**Selected passage:**

··········

Finding your way around the Stendhal Client Code
Issues
- The client side of current stendhal implementation lacks of thread handling even graphic code like draw is done in main.
- The login window is never released until end of game.
- All handling of changes is done by polling rather than be pushing.
- The information already given by the way marauroa handles changes is ignored and the values are retrieved from the updated underlying object.
- A different way of reacting to changes in rpobject is shown in the refactored BuddyPanel.
- The client code is a big monolith (same with server)
- To have all the client code restructured on client side, we need to tear down every single line of code and replace it.
- There are way to few tests for client side.
GUI
If we want to stay with the First screen and all those popup windows or if we want to find a way to integrate it into one is still to be decided.
We would then have one Gui for Login and one for inGame.
LoginGui
InGameGui
We have already agreed to achieve a InGameGUI like this:
http://img530.imageshack.us/img530/2669/ingamguijp0.png
- ground is where the game happens
- chatwindow contains chat, but could also contain a tabbed window so we could divide chat and support maybe an own guild chatwindow.
- Settings contains minimap , bag i.e. all those windows that now scatter the ground window.
(currently the file you want to read/change is j2Dclient. )
Base Client
The base client ([ideally] free of any specific UI) is StendhalClient. It is responsible for interacting with the server, maintaining private user information/state, and dispatching object events.
Threading model for the inGameGui
http://img101.imageshack.us/img101/5932/threadsbb3.png
The model part in the above image contains more than the pure model. It also contains the controller part.
What we want to achieve is a really dumb gui that listens to the model changes and only knows how to paint things. We want a model that holds the state of the game.
and we want a controller that holds the logic, how to handle the messages from network/Server.
if we want to have a MVC (Model-View-Controller) or a HMVC (Hierarchical-MVC) is still to be decided. Both need a high discipline until installed. The latter has the advantage to keep things together that belong together, higher modularity and probably higher maintainability, but would request the restructuring of the whole client. ( Which we intend to do anyway )

··········

**Your goal:**
Transcribe the portion of the Stendhal client code notes starting with "(currently the file" and going on through "the controller part.". The items that follow are independent of the Stendhal client code notes.

··········

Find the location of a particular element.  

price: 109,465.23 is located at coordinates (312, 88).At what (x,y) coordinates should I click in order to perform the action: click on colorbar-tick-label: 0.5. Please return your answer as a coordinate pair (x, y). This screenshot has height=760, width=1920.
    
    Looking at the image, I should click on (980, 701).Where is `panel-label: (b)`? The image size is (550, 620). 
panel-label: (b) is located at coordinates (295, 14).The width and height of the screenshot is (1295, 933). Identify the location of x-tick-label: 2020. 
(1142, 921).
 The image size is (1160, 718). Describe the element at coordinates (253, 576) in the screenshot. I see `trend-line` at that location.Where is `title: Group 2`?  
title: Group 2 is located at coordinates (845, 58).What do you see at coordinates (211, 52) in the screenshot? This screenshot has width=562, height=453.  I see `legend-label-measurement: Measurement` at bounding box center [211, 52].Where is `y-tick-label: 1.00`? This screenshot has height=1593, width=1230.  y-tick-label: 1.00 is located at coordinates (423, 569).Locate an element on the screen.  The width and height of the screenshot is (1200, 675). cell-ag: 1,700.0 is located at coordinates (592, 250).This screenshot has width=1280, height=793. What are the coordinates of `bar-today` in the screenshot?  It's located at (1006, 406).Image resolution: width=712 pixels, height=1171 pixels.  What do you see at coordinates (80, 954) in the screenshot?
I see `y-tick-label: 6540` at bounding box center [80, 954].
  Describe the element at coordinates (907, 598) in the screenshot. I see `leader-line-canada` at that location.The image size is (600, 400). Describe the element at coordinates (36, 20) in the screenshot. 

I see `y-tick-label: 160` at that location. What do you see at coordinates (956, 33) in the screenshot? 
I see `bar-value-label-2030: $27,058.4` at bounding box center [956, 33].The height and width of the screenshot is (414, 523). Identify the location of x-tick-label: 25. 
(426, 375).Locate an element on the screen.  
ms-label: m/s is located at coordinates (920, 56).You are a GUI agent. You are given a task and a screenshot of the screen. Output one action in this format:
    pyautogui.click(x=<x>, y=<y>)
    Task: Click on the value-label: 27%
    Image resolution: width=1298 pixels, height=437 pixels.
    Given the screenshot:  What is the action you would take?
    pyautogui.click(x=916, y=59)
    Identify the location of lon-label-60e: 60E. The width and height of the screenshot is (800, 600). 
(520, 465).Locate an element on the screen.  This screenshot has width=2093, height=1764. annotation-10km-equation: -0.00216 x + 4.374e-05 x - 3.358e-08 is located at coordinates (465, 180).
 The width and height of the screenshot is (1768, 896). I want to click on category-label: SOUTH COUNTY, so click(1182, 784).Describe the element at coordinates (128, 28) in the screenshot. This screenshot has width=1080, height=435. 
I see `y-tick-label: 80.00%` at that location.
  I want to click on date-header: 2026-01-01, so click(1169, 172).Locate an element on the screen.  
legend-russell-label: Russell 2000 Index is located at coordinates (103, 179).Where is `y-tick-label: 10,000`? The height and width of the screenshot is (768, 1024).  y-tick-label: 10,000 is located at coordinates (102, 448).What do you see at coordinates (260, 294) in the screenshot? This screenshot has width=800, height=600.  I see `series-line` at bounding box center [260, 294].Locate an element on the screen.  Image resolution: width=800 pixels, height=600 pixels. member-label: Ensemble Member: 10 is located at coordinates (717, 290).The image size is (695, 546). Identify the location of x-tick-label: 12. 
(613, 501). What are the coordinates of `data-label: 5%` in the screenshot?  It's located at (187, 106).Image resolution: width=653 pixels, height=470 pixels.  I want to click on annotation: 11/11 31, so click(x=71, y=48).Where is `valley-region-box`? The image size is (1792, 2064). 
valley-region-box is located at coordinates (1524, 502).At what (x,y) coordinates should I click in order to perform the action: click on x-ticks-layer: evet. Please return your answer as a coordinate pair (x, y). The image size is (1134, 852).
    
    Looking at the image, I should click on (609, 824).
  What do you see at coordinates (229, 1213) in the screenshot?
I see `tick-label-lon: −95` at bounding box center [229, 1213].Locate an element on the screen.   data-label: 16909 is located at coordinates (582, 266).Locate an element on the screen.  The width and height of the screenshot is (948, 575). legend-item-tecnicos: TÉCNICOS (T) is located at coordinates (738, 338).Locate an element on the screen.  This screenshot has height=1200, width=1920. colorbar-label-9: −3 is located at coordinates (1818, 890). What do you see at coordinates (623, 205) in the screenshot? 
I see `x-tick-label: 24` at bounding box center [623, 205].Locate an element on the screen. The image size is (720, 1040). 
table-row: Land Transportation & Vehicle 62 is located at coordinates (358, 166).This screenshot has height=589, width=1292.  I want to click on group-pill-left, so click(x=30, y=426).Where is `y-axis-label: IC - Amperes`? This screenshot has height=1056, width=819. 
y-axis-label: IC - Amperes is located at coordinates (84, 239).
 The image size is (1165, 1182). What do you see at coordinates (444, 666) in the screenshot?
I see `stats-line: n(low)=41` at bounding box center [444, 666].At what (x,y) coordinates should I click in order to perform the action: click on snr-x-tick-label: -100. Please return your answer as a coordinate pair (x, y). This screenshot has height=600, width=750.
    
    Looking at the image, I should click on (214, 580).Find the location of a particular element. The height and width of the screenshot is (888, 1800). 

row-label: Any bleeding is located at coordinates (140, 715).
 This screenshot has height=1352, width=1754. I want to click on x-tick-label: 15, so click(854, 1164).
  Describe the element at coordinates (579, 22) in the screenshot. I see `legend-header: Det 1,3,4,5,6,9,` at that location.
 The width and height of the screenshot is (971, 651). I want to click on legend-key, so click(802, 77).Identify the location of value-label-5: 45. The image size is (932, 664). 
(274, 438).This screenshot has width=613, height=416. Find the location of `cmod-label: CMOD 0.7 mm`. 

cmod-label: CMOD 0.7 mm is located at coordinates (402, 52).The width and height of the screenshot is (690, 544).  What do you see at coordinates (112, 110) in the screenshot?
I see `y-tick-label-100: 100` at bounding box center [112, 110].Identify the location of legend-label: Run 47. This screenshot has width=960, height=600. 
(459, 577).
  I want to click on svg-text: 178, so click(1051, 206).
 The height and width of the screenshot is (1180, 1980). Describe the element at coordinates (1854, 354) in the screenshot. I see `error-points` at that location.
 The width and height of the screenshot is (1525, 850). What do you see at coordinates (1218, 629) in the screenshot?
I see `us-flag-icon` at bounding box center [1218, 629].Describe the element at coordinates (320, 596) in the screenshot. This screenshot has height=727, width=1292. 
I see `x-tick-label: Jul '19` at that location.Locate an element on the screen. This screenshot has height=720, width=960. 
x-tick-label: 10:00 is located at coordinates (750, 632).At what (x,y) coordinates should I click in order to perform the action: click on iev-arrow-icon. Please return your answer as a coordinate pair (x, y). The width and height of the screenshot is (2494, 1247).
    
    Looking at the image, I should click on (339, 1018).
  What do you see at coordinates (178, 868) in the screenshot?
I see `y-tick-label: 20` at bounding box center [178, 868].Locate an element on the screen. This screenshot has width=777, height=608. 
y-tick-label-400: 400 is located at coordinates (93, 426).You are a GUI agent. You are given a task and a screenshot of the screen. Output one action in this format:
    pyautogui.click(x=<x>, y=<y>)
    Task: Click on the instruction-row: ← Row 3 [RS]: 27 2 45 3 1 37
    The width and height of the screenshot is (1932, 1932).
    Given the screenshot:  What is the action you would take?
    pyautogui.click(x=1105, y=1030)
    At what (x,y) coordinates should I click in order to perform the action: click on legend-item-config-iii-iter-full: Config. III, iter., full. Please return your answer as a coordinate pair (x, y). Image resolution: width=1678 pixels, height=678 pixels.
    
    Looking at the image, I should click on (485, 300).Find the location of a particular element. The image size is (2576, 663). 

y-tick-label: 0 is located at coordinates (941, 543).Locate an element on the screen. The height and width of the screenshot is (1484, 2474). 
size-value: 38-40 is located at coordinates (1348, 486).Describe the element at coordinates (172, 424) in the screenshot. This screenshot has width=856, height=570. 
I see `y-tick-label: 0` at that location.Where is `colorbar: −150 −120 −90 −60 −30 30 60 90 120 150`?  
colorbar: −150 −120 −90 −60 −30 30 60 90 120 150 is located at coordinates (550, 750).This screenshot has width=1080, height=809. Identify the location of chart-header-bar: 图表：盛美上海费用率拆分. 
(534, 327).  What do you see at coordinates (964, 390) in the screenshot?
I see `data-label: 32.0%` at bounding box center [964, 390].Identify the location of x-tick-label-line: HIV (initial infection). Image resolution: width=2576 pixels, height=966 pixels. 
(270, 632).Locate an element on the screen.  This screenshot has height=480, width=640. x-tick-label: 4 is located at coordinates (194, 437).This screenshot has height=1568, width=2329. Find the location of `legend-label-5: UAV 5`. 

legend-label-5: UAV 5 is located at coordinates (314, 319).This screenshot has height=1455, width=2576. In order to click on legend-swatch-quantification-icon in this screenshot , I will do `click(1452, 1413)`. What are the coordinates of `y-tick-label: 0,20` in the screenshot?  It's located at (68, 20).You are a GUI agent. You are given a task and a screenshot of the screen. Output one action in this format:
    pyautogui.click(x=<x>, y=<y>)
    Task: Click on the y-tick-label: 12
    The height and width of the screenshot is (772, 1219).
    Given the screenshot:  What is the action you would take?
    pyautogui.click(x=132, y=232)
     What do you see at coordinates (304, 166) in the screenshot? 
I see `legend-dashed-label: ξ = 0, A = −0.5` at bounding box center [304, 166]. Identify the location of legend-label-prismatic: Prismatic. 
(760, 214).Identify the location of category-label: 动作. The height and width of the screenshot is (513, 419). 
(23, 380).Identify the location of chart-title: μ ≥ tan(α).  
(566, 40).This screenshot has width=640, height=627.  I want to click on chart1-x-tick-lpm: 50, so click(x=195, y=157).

··········

**Answer to this exercise:**
(currently the file you want to read/change is j2Dclient. )
Base Client
The base client ([ideally] free of any specific UI) is StendhalClient. It is responsible for interacting with the server, maintaining private user information/state, and dispatching object events.
Threading model for the inGameGui
http://img101.imageshack.us/img101/5932/threadsbb3.png
The model part in the above image contains more than the pure model. It also contains the controller part.